▶ **Gezeigter Textauszug**:
--------------------

Süsseste – Trautester – wogend – schwellendes – schmachtende – Jach in der Brust …

„Jach“, du meine Güte Jach ..! Aber paßt „natürlich“ zu der viel späteren, genauso verklemmten Sexual-, nämlich scheinbar erotischen Verführungs“moral“ der vorpubertär öden Blumenmädchen im zweiten Aufzug des Parsifals
Ich bin nur froh, daß mein fünfundzwanzigjähriger Sohn nicht dabei war; für diese Stanzen hätte ich mich andernfalls in Grund und Boden geschämt, also dafür, ihnen etwas abgewinnen zu können. Und meine Begleiterin – es war für sie der erste Tristan – … sie also, mit schiefem Lächeln, nachdem der erste Aufzug (endlich) zuende: „Ein ziemlicher Kitsch.“ Lachen müssen habe sie während der Aufführung auch immer wieder, weil vieles so unfreiwillig komisch gewesen … Meinen Ärger darüber (ich hatte sie in den Tristan sozusagen einweihen wollen, initiieren – eine Inszenierung in Bremen, Ende der Siebziger von Peter Brenner, hat mich dem Operngenre ein- für allemal verfallen lassen; Hermann Michael hat damals dirigiert) – meinen Ärger also kriegt der Regisseur jetzt ab. Aber mit Recht; lesen Sie noch einmal meine Eingangsbemerkung.

--------------------

▶ **Zu erledigen**: Wer dirigierte laut dem Textauszug die Bremer Tristan-Inszenierung von Peter Brenner Ende der Siebziger? Bitte nur den Textauszug als Grundlage nehmen.

Zeilen des Datensatzes

--------------------

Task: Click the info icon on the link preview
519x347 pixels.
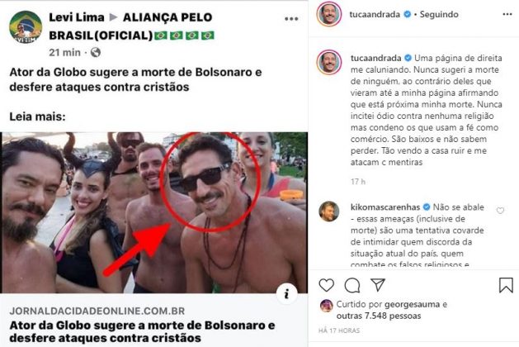Action: tap(286, 293)
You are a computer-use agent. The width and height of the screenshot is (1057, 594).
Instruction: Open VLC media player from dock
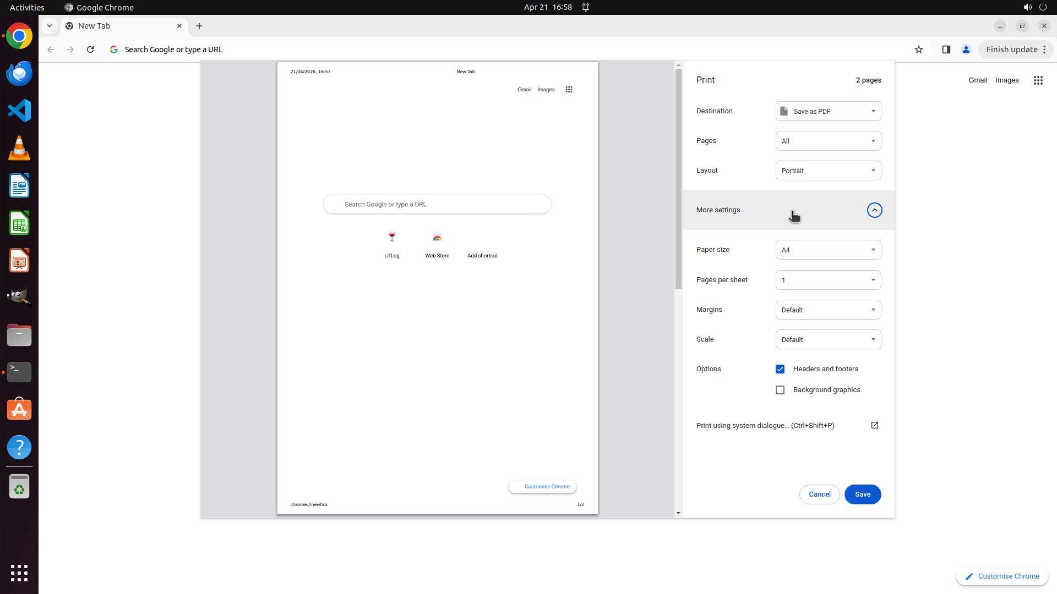(19, 148)

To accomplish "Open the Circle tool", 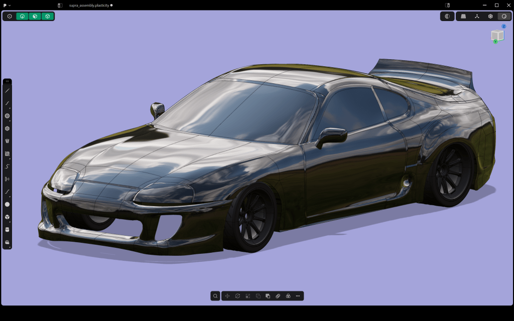I will pyautogui.click(x=6, y=116).
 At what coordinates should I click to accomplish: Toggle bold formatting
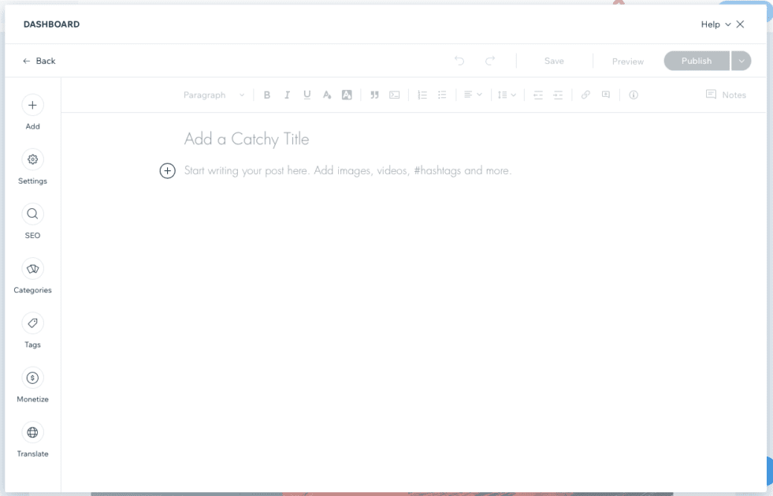click(267, 95)
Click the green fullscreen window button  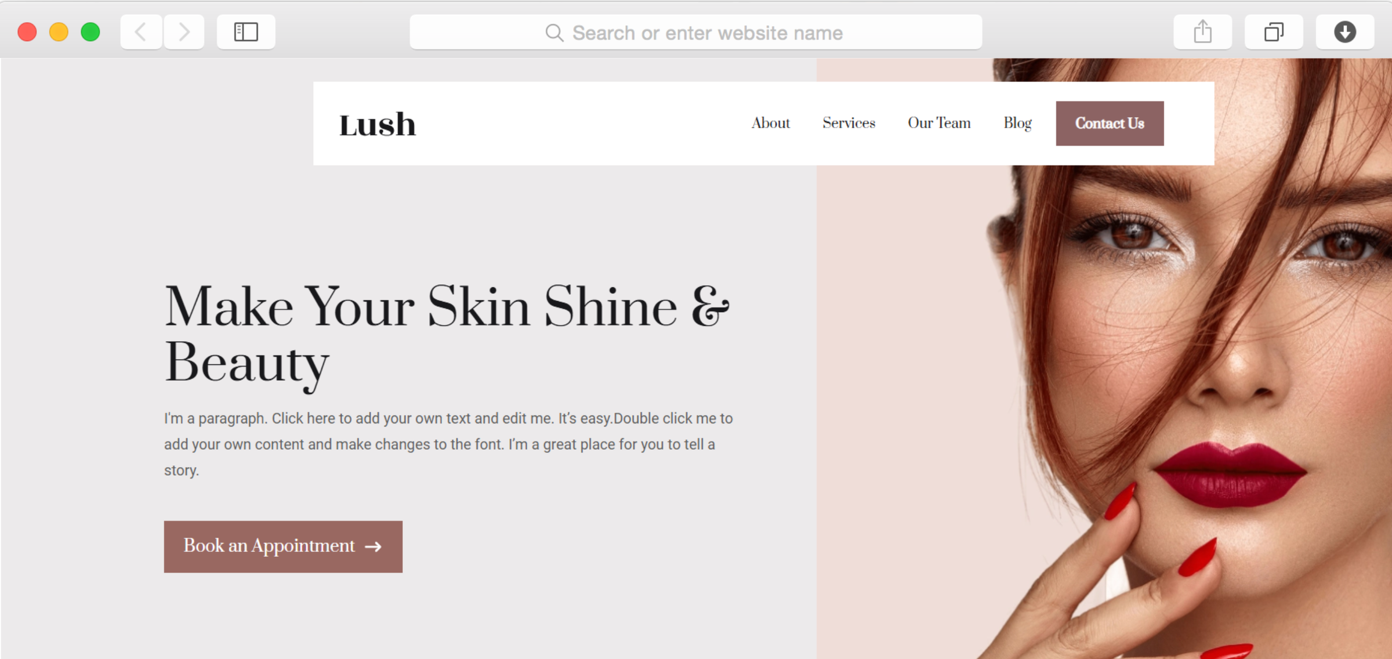click(90, 32)
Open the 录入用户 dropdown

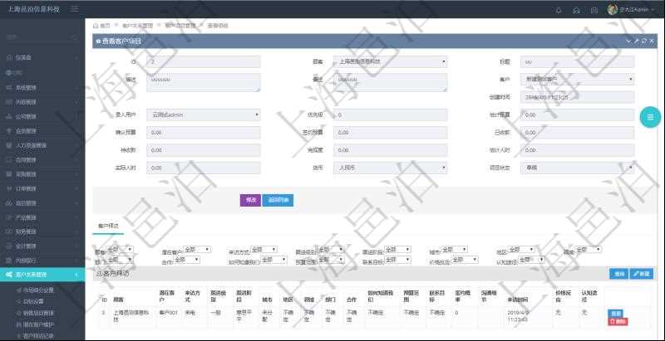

--------------------

▶ **Erledigte Aufgabe**: Hermann Michael.